Joey and Gena plan to take their daughter to Guatemala someday to show her where she is from, and they hope to meet her biological mother. “We want to say thank you and to show her that Lagen is happy and healthy and smart,” Joey said.

Gena said they often tell Lagen of “how God chose her for us.” She said that if someone asks Lagen where’s she’s from, she will say she came from Guatemala but that she was “born in my daddy’s heart.”

In the 10 years since Joey was on mission in a foreign country and saw God’s eyes in the faces of children living in a Russian orphanage, his conviction that Christians should take literally the scriptural instruction to care for widows and orphans has taken root deep inside. “If only a small percentage of all Christians would adopt a child,” he said, “there would be no orphans in the world.”

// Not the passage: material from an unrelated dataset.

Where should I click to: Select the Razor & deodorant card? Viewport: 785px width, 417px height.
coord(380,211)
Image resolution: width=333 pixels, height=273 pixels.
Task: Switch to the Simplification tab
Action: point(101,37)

After they chose a name for their daughter, Joey and Gena thought the name “Lagen” was unique. But one day they discovered it in a book of babies’ names. The name is of Indian origin (and their daughter is of Mayan Indian descent) and means: “One who arrives at the appropriate time.”

It’s a long journey from Eastern Europe, to Central America, to Upstate South Carolina, but it is a journey Joey and Gena Hawkins say they are glad to have undertaken. And they are thankful for God’s appropriate timing in it all.